Diz o povo antigo de Porto Real do Colégio, que sob as águas barrentas do Velho Chico dorme um baú pesado de ouro, guardião silencioso de uma história marcada por fé, cobiça e sofrimento.
Nos tempos das Missões, os jesuítas vieram com cruz e palavra, mas também com sede de poder. Administravam as terras indígenas como senhores, arrendando-as aos colonizadores e acumulando, ao longo dos anos, ouro, joias e fazendas ofertadas por fiéis devotos. No coração da Missão de Colégio, em Alagoas, ergueu-se um cofre que mais parecia uma lenda viva: o Tesouro dos Jesuítas, um grande baú de madeira de lei, envolto em sigilo, suor tristeza.

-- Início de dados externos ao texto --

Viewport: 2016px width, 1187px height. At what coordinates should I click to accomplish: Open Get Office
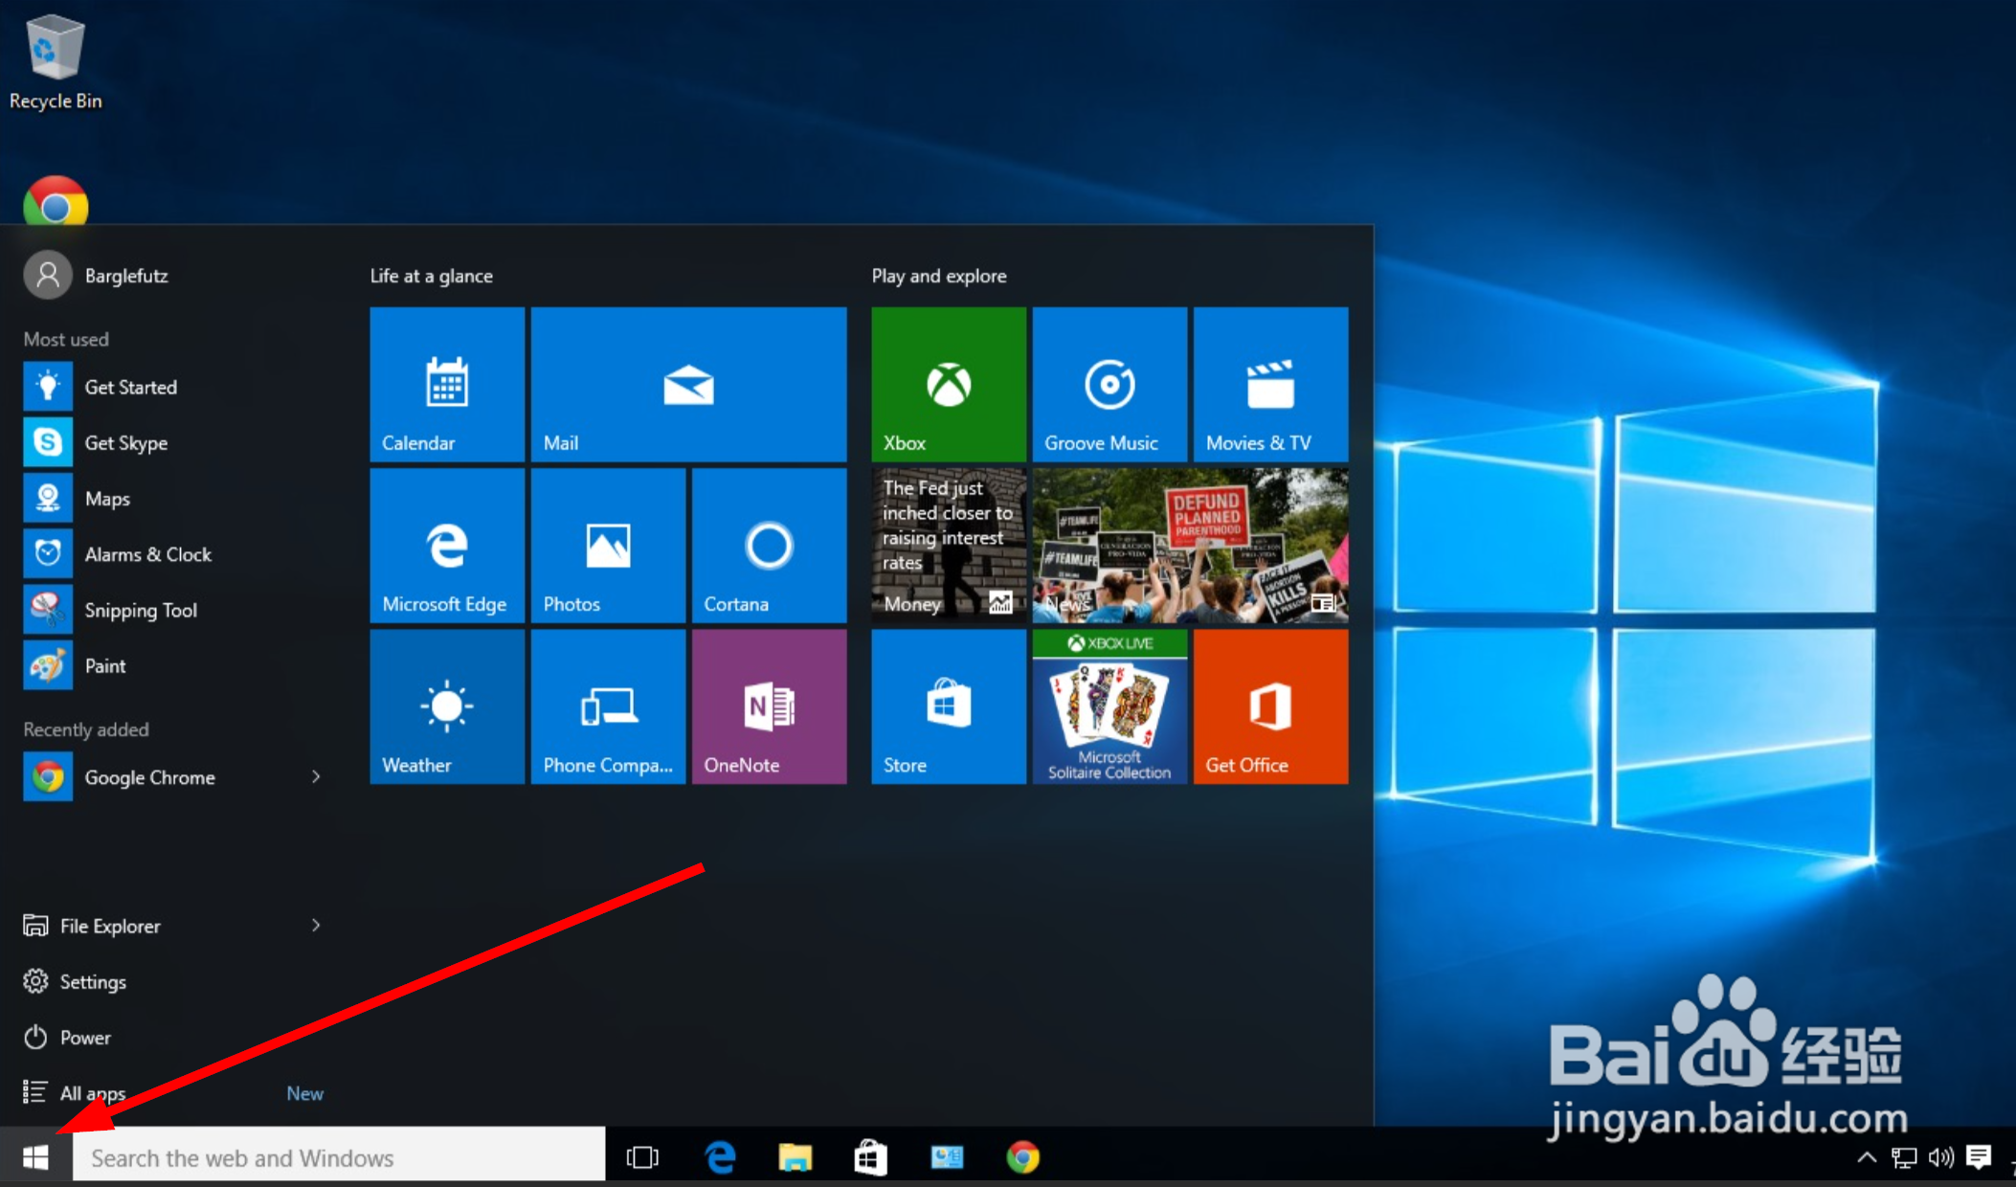1269,705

O nome de baú na língua é Cramenú Dzoré que significa "caixa reluzente".
Os indígenas trabalhavam de sol a sol. Seus cantos se calavam sob a voz dos sinos e dos açoites silenciosos do sistema. Os padres, João Batista e Nicolau Botelho, eram os guardiões do tesouro, mas também do segredo que o envolvia.
Com o tempo, rumores começaram a correr pelos aldeamentos: os jesuítas estavam sendo expulsos, um a um, por ordem da Coroa portuguesa. Alguns foram presos, outros enviados para longe, proibidos de retornar ao solo que haviam ocupado em nome de Deus.
Na calada da noite, sentindo o cerco apertar, os dois padres reuniram seus bens mais valiosos. Colocaram tudo dentro do grande baú, envolveram-no com correntes de ferro e, rezando uma prece, lançaram-no nas profundezas do Rio São Francisco. Diziam que, um dia, quando pudessem voltar, puxariam pela corrente e resgatariam sua fortuna.
Mas os padres nunca mais voltaram.
O tempo passou. A missão ficou em ruínas, o povo resistiu como pôde, e o tesouro virou apenas história contada em roda de fogueira — até que o velho pescador Joãozinho quebrou o silêncio da lenda.
Segundo contou o Cacique Cícero Irecé, Joãozinho certa vez lançou sua tarrafa no Porto dos Padres. Sentiu um peso estranho. Quando puxou, não era peixe, era ferro — uma corrente enferrujada. No outro extremo, entre redemoinhos e reflexos dourados, surgiu um baú antigo. O pescador mal teve tempo de tocar a caixa: a corrente se rompeu, e o tesouro voltou ao fundo do rio, como se o próprio São Francisco quisesse escondê-lo outra vez.
Durante muitos anos, pendurada na parede da casa de Joãozinho, ficou a ponta daquela corrente — lembrança de um encontro entre mito e verdade.
Muitos tentaram seguir os passos do velho pescador, mas o rio, teimoso e sagrado, continuou a mudar. O leito se encheu de areia, as águas esconderam o segredo, e o baú ficou perdido no tempo.
Hoje, só a história permanece. E quem sabe — um dia — o Velho Chico resolve contar de novo.